ORANGE COUNTY, Calif. — Reccie Canonigo still remembers the pain in his left knee.
In 1999, Canonigo, then a 19 year old, was partying at a bar in Fullerton when a fight between two people broke out inside.
The fight spilled out into the parking lot, and many people, including Canonigo, followed to see the altercation.
The fight died down when the bar’s bouncers interrupted the fight and kicked out the people involved.
A few minutes later, as Canonigo and about 50 others stood outside, hanging out in the adjacent parking lot, he heard a “capping and then whizzing sound.”
He then experienced pain in his left knee.
“If you play sports, it’s like that feeling of bumping knees with someone,” Canonigo told Spectrum News. “It was a bone rattle. It rattles your bone.”
He looked down and saw a hole in the left knee area of his jeans. He realized he was shot. And then he heard more capping sounds.
He and the others lingering outside ran back for cover inside the club.
“There is no pause,” he said, reliving the night.
Canonigo is one of the thousands of gun violence survivors still living with the mental trauma — and physical mark — of what happened to them.
As gun violence continues in the state, most recently, the bar shooting in Sacramento, Canonigo, is dejected that gun violence is still prevalent in today's society. He's resigned.
It's, unfortunately, part of human nature, he said.
"You know, it's people," he said. "Guns don't kill people. It's people who kill people."
"War never ends whether it's in the streets here or Russia," he added.

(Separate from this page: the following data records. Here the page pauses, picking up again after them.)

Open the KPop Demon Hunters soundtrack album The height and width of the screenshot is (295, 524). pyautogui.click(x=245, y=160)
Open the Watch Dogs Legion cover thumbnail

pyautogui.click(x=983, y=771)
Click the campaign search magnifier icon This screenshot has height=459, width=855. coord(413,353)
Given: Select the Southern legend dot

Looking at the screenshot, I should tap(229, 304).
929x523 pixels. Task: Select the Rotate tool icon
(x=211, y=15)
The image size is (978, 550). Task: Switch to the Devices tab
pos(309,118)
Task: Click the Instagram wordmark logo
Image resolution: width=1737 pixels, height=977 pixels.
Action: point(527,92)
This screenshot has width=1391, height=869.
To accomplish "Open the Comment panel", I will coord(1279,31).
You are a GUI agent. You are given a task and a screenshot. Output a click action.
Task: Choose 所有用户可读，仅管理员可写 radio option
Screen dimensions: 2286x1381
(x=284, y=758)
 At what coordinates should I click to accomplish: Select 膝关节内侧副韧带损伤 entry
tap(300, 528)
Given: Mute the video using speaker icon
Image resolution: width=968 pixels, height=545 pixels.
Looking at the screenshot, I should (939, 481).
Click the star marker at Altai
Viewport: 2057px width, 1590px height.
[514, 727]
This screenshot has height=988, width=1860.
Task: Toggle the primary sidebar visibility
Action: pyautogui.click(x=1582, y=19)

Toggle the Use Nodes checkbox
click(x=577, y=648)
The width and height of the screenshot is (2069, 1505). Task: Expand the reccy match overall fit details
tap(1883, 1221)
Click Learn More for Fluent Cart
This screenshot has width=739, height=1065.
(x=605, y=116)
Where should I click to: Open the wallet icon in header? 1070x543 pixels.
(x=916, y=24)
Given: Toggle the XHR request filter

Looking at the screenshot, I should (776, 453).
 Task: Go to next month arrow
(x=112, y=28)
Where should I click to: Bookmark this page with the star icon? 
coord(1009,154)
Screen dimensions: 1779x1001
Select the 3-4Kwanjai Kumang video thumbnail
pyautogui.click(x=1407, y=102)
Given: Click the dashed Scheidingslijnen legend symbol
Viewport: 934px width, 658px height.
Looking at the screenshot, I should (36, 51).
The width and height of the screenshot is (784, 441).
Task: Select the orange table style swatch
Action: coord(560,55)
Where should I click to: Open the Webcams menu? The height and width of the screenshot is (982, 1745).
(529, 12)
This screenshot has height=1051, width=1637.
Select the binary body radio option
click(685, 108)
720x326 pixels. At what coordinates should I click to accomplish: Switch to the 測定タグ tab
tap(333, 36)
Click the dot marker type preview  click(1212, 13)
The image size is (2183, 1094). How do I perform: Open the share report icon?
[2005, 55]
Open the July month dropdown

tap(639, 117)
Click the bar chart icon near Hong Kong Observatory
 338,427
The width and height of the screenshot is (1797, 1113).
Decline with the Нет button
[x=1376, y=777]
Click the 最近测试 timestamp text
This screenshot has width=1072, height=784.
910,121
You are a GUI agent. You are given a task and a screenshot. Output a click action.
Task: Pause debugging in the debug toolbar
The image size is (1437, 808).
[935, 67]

According to the nonpartisan Public Policy Institute of California, California is experiencing a rise in gun-related deaths despite the state being locked down for most of 2020 due to the coronavirus pandemic and pandemic-related closures.
In 2019, the state saw 1,658 homicides. In 2020, the number jumped to 2,161, the report found.
"Of these deaths, gun homicides jumped by 460 in 2020 (or 40.6%)," the report states. "In other words, the increase in gun deaths accounts for 91% of the overall jump in homicides."
The report added that Latinos and black victims account for most homicide victims.
Nationally, gun violence increased 30% during the pandemic, researchers at Penn State reported.
“The pandemic has yielded harmful ripple effects that need to be addressed,” said co-lead investigator Dr. Paddy Ssentongo, assistant professor at the Penn State Center for Neural Engineering. “The spike in gun violence in the era of COVID-19 comes as a stark reminder that we can’t afford to ignore it any longer. Now is the time to focus on this public health crisis.”
The state had made some headway, with gun deaths falling over 16 years between 2000 to 2015.
According to the Associated Press, citing a study by the University of California Davis, the report found from 2000 to 2014, gun-related deaths dropped from 4.18 per 100,000 people to 3.13 per 100,000, before a slight uptick the following year. UC Davis researchers found 24,922 homicides from firearms and 23,682 suicides by gun.
For Canonigo, these are sobering facts. He could have easily been a statistic. In 1999, the year he was shot, there were nearly 3,000 gun deaths in the state.
More than 20 years after he was shot, he still remembers the night like it happened yesterday. The scar on his left knee is a stark reminder of that night out.
What started as a fun night out with friends at a bar ended at Anaheim Regional Medical Center.
He remembers the moment it dawned on him that he was shot. He remembers hearing his friend squeal for an ambulance.
Unlike the movies and television shows, there was very minimal blood loss. The bullet lodged in Canonigo’s left knee cap.
“It nicked my patella,” he said. “A little of my patella tendon is missing. A little of my knee cap is missing, too.”
The ambulance took him and another young woman, also shot, to Anaheim Memorial Hospital to be treated.
Gauging from the size of the wound, he believes the bullet came out of a .22-caliber or a 9 mm handgun. There was no final determination.
“They [the surgeon] wouldn’t let me keep the bullet,” he said, adding that he asked for it.
Police interviewed Canonigo at the hospital. He said he didn’t like that police accused him of being a gang member because he had a shaved head at that time. He was not a member of a gang.
Once police got his statement, that was the last time he heard from them.
“I didn’t hear anything about the case,” he said. “I don’t even think that [the people that shot at the crowd] got caught.”
A Fullerton Police sergeant told Spectrum News that he would look into the case.
Canonigo didn’t let that incident hold him back despite the injury and traumatic event. It fueled him.
He was able to recover after two weeks. He later joined the Army. He’s an avid biker and runner.
Still, that moment could have cost him his life. If the bullet had traveled higher or hit a major artery on his leg, he might not be alive.
He said the moral of the story: “Don’t stick around in dangerous situations. Don’t spectate.”